THE ECONOMIST: “Buddhism vs. Islam: Fears of A New Religious Strife in Asia”

From The Economist

Fuelled by a dangerous brew of faith, ethnicity and politics, a tit-for-tat conflict is escalating between two of Asia’s biggest religions

THE total segregation of Buddhist Arakanese from Muslim Rohingyas is now a fact of life in the western Myanmar port-city of Sittwe. Until June last year both communities lived side by side in the capital of Rakhine state, but following several rounds of frenzied violence, the Buddhist majority emptied the city of its Muslim population. The Rohingya victims now scrape by in squalid refugee camps beyond the city boundaries. The best that most of them can hope for is to escape on an overloaded fishing boat to Malaysia. Many of them die trying.

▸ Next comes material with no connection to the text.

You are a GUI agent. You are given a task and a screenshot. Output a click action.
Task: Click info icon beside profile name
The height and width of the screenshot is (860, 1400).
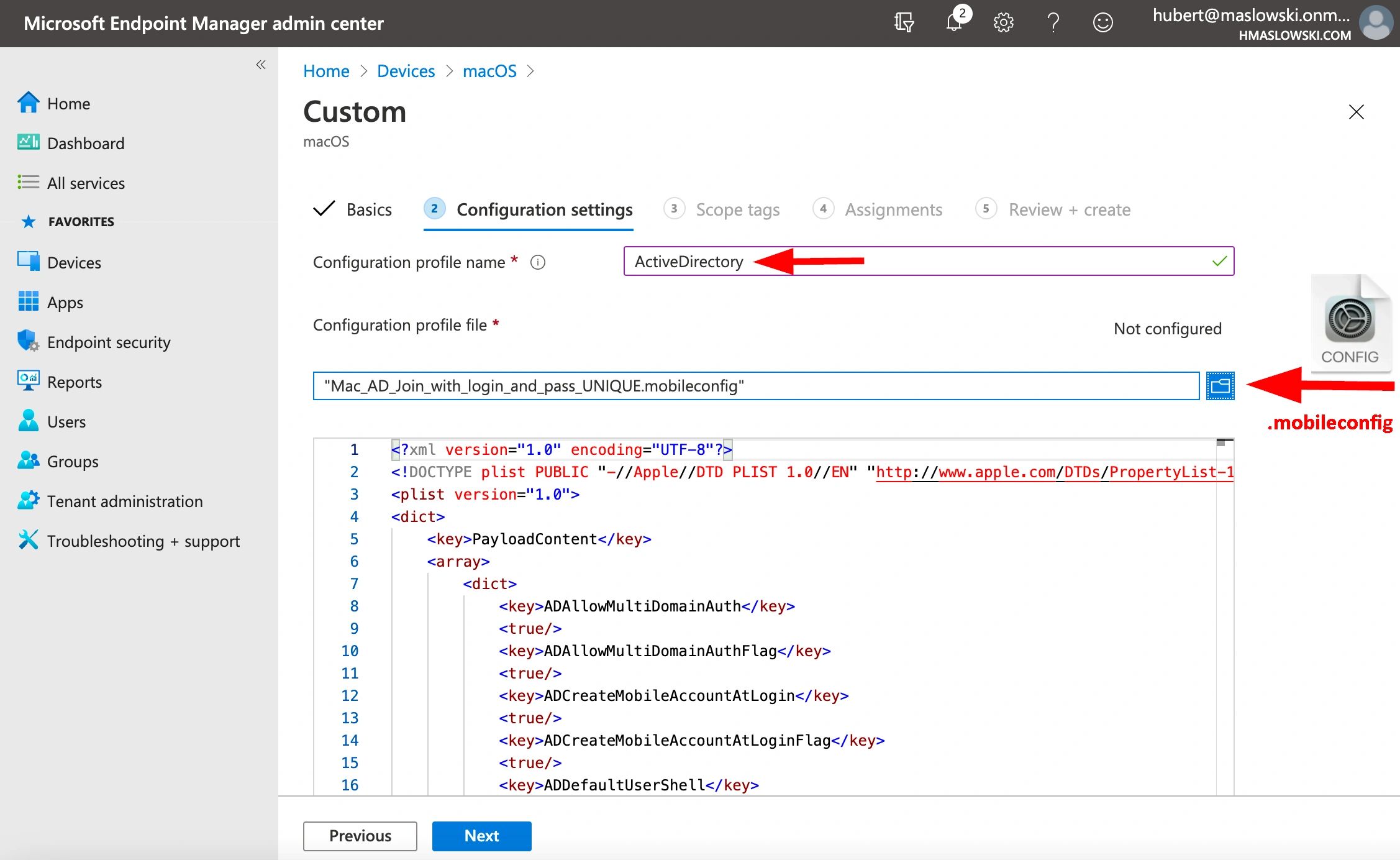538,262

The animosity between the Rohingya and the local Arakanese in this remote corner of Myanmar is a consequence of colonial and pre-colonial patterns of settlement. It is an old and very local affair, and there were hopes that it would stay that way. Not any more. The assault on the Rohingyas, which cost more than 100 lives and made over 100,000 homeless, sparked a wildfire of sectarian violence across the rest of Myanmar which now seems to be spreading to other parts of Asia, too. A tit-for-tat escalation is going on which, with reason, worries many in the region.

While the actual bloodletting in Myanmar has abated, at least for now, no let-up has taken place in the hateful rhetoric directed against the country’s Muslim minority, which makes up about 5% of the 60m population. Radical monks, led by a notorious chauvinist, Wirathu, from a monastery in the northern city of Mandalay, have abandoned any claims to Buddhism as a universal doctrine of compassion and non-violence. For them Buddhism equates with a narrow nationalism. They argue, quite simply, that unless the majority-Buddhist population fights back, Muslims, with alarmingly high birth rates, will overrun the country. On July 22nd he claimed that a small explosion in a car near where he was preaching was the work of Islamic extremists. It all taps into old resentments against the big influx of Indians, many of them Muslim, who came into the country on the coat-tails of British colonialists during the 19th and early 20th centuries. They ran much of the country’s finance and commerce, and were hated for it by the indigenous Burmans. Race riots against Indians and Muslims in the 1930s in Yangon (then Rangoon, the capital) and elsewhere were whipped up then, as now, by a chauvinist Buddhist press.